Useful conversion functions in the numeric_bit package: 


TO_INTEGER (A) : converts an unsigned (or signed) vector A to an integer 
TO_UNSIGNED(B,N): converts an integer to an unsigned vector of length N 
TO_SIGNED(B,N) : converts an integer to an signed vector of length N 
UNSIGNED(A) : causes the compiler to treat a bit_vector A as an unsigned vector 
SIGNED(A) : causes the compiler to treat a bit_vector A as a signed vector 
BIT_VECTOR(B) : causes the compiler to treat an unsigned (or signed) vector 


B as a bit_vector 


The same conversion functions are available in the numeric_std package, except 


replace bit_vector with std_logic_vector. 


Notes: 


1. The numeric_bit package provides an overloaded operator to add an integer to 
an unsigned, but not to add a bit to an unsigned type. Thus, if A and B are 


unsigned, A+B+1 is allowed, but a statement of the form 


Sum <= A + B + carry; 


is not allowed when carry is of type bit. The carry must be converted to unsigned before 
it can be added to the unsigned vector A+B. The notation unsigned ' (0=>carry) 

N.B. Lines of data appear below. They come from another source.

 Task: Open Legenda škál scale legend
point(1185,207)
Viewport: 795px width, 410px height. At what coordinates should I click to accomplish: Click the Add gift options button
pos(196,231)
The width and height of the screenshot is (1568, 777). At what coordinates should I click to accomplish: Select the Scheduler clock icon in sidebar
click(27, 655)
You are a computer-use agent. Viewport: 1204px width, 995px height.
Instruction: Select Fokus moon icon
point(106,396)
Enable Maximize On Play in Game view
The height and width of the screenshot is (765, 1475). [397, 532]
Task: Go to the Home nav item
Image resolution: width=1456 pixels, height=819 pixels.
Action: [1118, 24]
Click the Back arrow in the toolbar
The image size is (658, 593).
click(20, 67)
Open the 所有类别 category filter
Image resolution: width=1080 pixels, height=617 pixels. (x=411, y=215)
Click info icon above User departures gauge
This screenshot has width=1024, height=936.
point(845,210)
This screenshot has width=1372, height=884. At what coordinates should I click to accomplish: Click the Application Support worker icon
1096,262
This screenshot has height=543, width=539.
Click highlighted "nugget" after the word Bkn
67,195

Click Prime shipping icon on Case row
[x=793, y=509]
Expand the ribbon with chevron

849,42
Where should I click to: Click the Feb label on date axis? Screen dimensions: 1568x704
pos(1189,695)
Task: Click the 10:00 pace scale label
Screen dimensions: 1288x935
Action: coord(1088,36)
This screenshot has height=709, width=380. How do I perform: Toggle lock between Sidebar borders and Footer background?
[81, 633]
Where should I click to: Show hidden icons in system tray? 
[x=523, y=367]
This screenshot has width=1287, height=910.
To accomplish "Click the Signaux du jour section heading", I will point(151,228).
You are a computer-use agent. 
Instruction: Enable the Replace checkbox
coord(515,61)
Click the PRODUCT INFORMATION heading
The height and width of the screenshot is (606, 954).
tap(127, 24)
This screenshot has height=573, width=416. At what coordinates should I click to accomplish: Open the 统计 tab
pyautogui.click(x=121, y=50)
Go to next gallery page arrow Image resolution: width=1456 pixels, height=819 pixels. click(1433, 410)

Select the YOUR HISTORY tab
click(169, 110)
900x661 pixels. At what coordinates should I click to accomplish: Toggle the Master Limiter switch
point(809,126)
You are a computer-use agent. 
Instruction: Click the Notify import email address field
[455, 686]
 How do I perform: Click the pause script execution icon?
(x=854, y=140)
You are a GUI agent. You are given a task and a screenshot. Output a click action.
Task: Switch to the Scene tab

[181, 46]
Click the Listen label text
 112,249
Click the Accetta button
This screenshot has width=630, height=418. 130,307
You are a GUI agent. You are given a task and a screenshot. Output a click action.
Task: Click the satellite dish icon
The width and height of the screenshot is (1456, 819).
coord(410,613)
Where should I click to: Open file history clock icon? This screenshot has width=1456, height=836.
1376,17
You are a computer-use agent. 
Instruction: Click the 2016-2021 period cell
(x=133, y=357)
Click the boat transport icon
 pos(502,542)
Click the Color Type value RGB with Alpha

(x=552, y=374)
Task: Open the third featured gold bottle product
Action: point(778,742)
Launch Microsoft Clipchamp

will accomplish the necessary conversion. Use the statement 


Sum <= A + B + unsigned'(0=>carry); 


2. If we want more bits in the sum than there are in the numbers being added, we 
must extend the numbers by concatenating ‘0’ . For example, if X and Y are 4 bits, 
and a 5-bit sum including the carry out is desired, extend X to 5 bits by concate- 
nating '0' and X. (Y will automatically be extended to match.) Hence: 


Sum5 <= '0' & X + Y; 


accomplishes the addition of two 4-bit numbers and provides a 5-bit sum.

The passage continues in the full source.